Com um pequeno grupo de geneticistas e outros especialistas em microcefalia, ele recentemente analisou imagens de alguns bebês enviadas por uma faculdade brasileira. Todos os especialistas ficaram chocados pela escala das deformidades, disse Dobyns.

“Essas crianças têm uma forma muito severa de microcefalia”, disse. “O cérebro não é apenas pequeno, é pequeno e com má-formações no córtex cerebral e calcificações. A aparência é de uma lesão muito severa e destrutiva no cérebro.”

Particularmente alarmante, disse Dobyns, é a presença nos casos brasileiros de excesso de fluído cérebro espinhal entre o cérebro e o crânio dos bebês.

“Se o cérebro está crescendo e então encolhe repentinamente, então você verá fluído entre o cérebro e o crânio”, disse ele. “Tem um padrão que sugere que o cérebro na verdade encolheu em tamanho.”

O médico Leonardo Vedolin, neurologista e pesquisador do Hospital Moinhos de Vento em Porto Alegre, compartilhou com Dobyns imagens de mais dois bebês com microcefalia nesta semana. Os médicos pertencem a um grupo que estuda defeitos cerebrais e que participa mensalmente de reunião por videoconferência. O grupo agora está concentrado no Zika.

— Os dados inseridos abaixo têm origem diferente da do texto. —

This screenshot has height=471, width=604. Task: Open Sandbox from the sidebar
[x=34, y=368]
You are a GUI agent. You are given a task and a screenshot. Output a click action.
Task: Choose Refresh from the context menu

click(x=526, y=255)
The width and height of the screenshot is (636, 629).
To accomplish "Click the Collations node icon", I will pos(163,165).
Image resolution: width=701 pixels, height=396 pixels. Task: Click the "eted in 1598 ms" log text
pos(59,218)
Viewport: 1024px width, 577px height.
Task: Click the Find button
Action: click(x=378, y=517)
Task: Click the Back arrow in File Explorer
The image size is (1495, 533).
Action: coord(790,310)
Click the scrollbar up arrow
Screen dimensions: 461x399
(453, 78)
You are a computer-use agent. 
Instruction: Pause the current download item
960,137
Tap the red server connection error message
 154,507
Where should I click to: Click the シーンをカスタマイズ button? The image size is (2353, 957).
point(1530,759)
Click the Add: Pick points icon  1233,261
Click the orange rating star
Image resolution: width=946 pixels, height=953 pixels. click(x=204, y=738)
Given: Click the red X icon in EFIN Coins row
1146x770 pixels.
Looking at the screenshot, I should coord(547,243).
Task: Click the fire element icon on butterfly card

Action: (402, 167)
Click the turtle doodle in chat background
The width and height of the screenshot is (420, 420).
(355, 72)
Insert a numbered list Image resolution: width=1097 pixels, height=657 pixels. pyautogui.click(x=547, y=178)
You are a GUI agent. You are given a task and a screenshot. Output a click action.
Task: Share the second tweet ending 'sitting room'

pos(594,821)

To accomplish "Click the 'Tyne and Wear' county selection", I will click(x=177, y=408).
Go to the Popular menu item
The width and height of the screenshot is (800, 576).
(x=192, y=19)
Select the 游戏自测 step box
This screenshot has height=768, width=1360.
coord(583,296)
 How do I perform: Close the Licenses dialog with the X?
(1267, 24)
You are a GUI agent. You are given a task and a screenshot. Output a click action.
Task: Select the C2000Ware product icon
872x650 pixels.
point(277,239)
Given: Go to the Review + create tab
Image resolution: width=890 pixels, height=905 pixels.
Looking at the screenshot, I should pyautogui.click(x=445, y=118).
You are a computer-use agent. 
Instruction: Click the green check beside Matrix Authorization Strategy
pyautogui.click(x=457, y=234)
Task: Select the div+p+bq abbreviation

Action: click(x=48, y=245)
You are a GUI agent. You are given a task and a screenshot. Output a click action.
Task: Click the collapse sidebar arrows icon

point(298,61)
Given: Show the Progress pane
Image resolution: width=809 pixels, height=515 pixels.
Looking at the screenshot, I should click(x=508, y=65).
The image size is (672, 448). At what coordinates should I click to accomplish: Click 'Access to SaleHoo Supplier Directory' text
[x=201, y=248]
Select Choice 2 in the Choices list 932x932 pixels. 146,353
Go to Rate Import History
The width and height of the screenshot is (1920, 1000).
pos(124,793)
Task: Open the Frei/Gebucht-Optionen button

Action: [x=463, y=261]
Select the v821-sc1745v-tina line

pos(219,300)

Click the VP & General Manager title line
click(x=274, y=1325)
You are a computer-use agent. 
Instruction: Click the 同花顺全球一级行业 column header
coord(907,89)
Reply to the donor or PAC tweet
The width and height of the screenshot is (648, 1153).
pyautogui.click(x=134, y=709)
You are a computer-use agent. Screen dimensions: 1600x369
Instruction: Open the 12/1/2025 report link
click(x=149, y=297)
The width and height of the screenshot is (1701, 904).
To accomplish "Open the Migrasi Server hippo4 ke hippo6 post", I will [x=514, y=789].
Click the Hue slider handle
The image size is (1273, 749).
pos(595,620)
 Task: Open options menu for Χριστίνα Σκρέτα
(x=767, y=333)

Nem Vedolin nem o Ministério da Saúde do Brasil foram capazes de detalhar a severidade dos casos confirmados de microcefalia. Em geral, disse Vedolin, 5 por cento dos casos são severos. Mas a proporção parece ser maior entre os casos no Brasil, acrescentou.

 

AUMENTO NOS CASOS

Autoridades saúde pública no Brasil estão investigando mais de 4.000 casos suspeitos de microcefalia, e confirmaram mais de 400. Antes do surto do Zika, o Brasil tinha uma média de 163 casos anualmente de microcefalia nos últimos cinco anos, de acordo com a OMS. Em 17 dos novos casos, a presença do Zika foi identificada na mãe ou no bebê.

Um estudo com 35 bebês brasileiros nascidos com microcefalia durante o surto de Zika, divulgado pelo CDC em 29 de janeiro, deu mais força à teoria de uma possível ligação.

As mães de todos os 35 bebês haviam vivido ou visitado áreas afetadas pelo Zika vírus durante a gravidez, disse o relatório. Dessas, 25 crianças tiveram microcefalia severa, e 17 tiveram pelo menos uma anomalia neurológica.

O médico Frank Esper, um especialista em doenças infecciosas do Hospital Rainbow para Bebês e Crianças em Cleveland, EUA, disse esperar que uma constante onda de estudos sobre o Zika e microcefalia forneça um cenário mais claro ainda no primeiro semestre de 2016.

Na definição mais ampla, cerca de 2,3 por cento de todos os bebês são microcefálicos, disse Dobyns. Alguns casos são tão leves que não envolvem complicações.

Cerca de um décimo de 1 por cento dos casos é tão severo que são necessários cuidados pela vida inteira, segundo o médico. Há muitas causas conhecidas, incluindo uma ampla gama de distúrbios genéticos como síndrome de Down, assim como falta de oxigênio para o feto.

O tempo de vida em casos severos pode ser de meses a até 10 anos, dependendo da proximidade com bons cuidados médicos, disse Dobyns.

O médica Dawn Nolt, membro do Comitê de Doenças Infecciosas da Associação Americana de Pediatria, e outros médicos, disseram que crianças mais severamente afetadas frequentemente exigem tratamento para crises epiléticos, assim como terapias físicas, respiratórias e de fala. Essas crianças podem precisar de ajuda em atividades diárias como comer e andar.

“É crucial ir a um centro médico com um bom neurologista e equipes de geneticistas que possam avaliar a criança de forma compreensível”, disse a neurologista pediatra Ghayda Mirzaa, colega de Dobyns no hospital de Seattle.

Médicos de Recife estão enviando mães com bebês afetados para terapia a fim de estimular a visão, a audição e as habilidades motoras, buscando minimizar o atraso no desenvolvimento mental e físico.

Há alguns centros de pesquisa e tratamento de microcefalia nos Estados Unidos, incluindo o hospital de Seattle. As consultas de médicos como Dobyns no Brasil são informais neste momento, mas podem formar a base para uma troca organizada de conhecimento que irá subsidiar com informações o tratamento de crianças.

“Precisamos transmitir a mensagem de que isso é real, sem deixar todo mundo em pânico”, disse Dobyns. “Haverá uma aguda curva de novas informações chegando.”